EXCERPTED DATA -
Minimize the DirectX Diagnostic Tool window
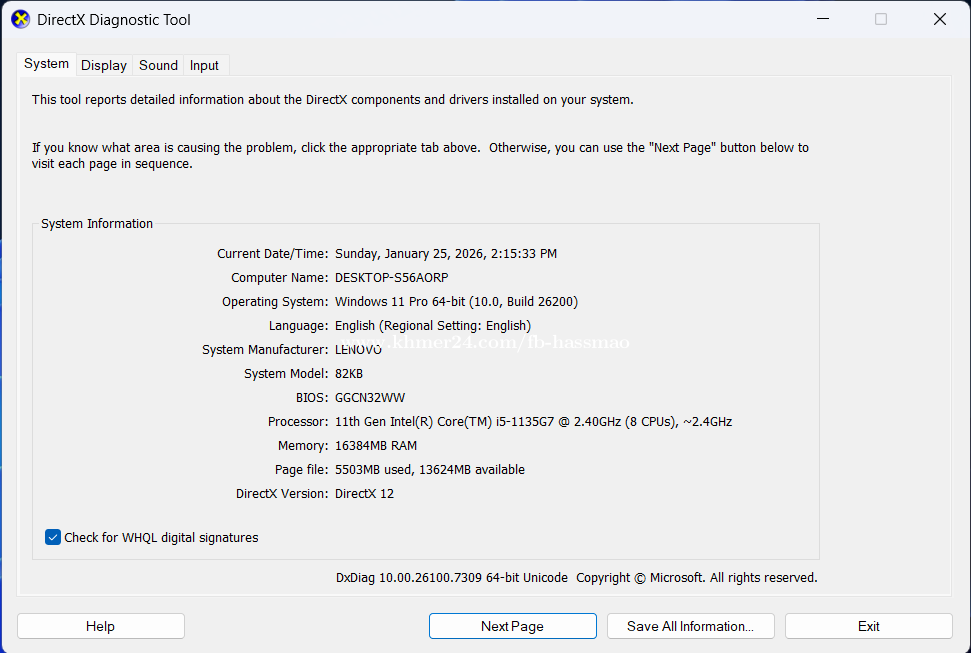 tap(823, 19)
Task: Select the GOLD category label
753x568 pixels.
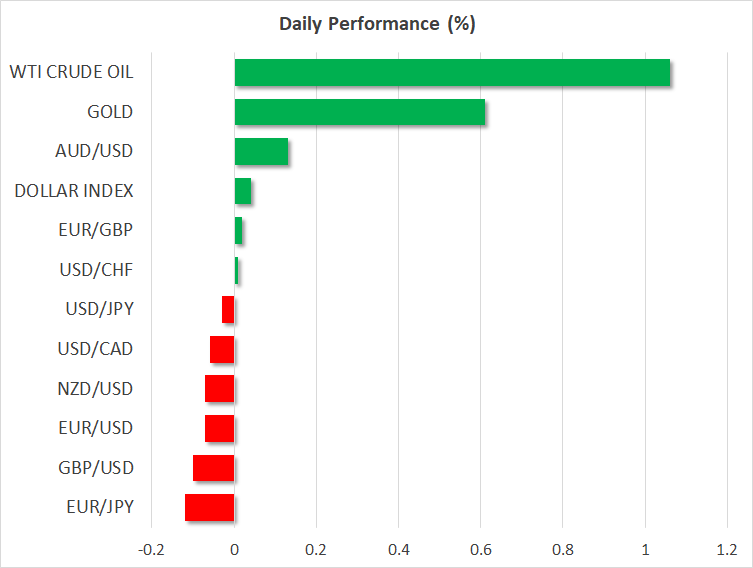Action: [109, 112]
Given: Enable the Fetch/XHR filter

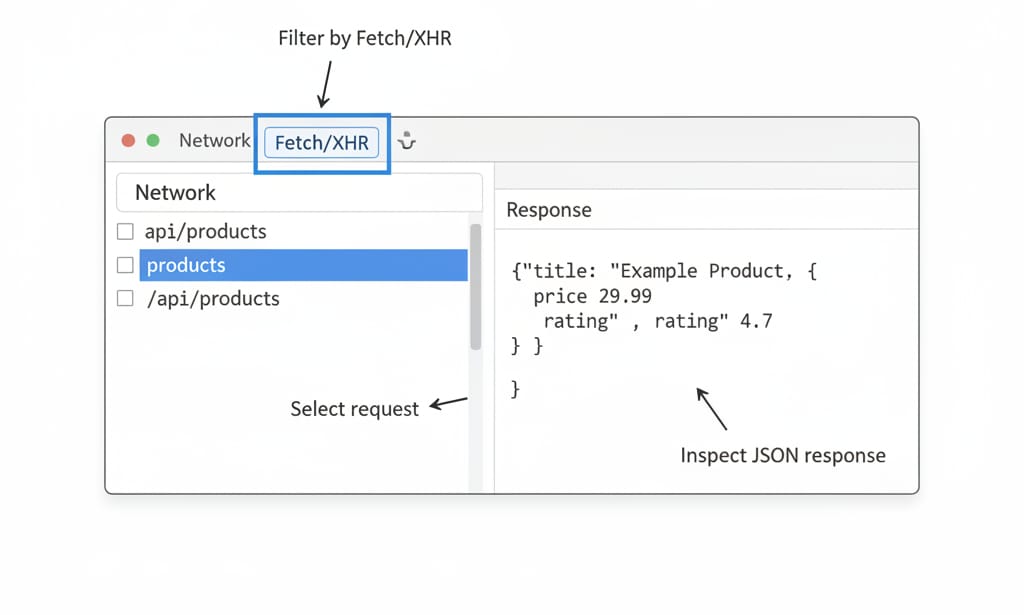Looking at the screenshot, I should [x=321, y=143].
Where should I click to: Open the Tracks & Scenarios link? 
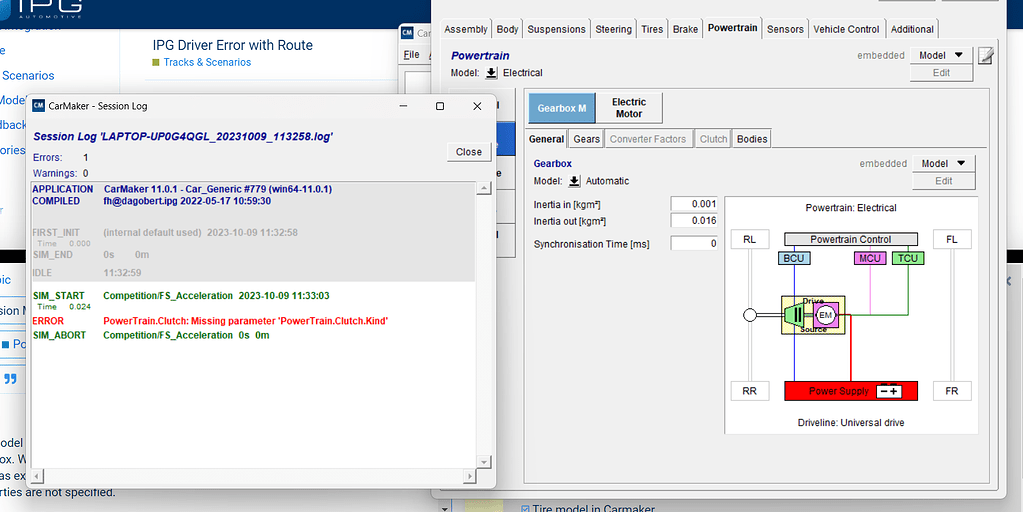[x=207, y=62]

WHAT IS ASKED - Reproduce the text lines of all the records above exactly, leaving out the pictures.

ANSWER -
Minimize the DirectX Diagnostic Tool window
 tap(823, 19)
Task: Select the GOLD category label
753x568 pixels.
Action: [109, 112]
Given: Enable the Fetch/XHR filter

Looking at the screenshot, I should [x=321, y=143].
Where should I click to: Open the Tracks & Scenarios link? 
[x=207, y=62]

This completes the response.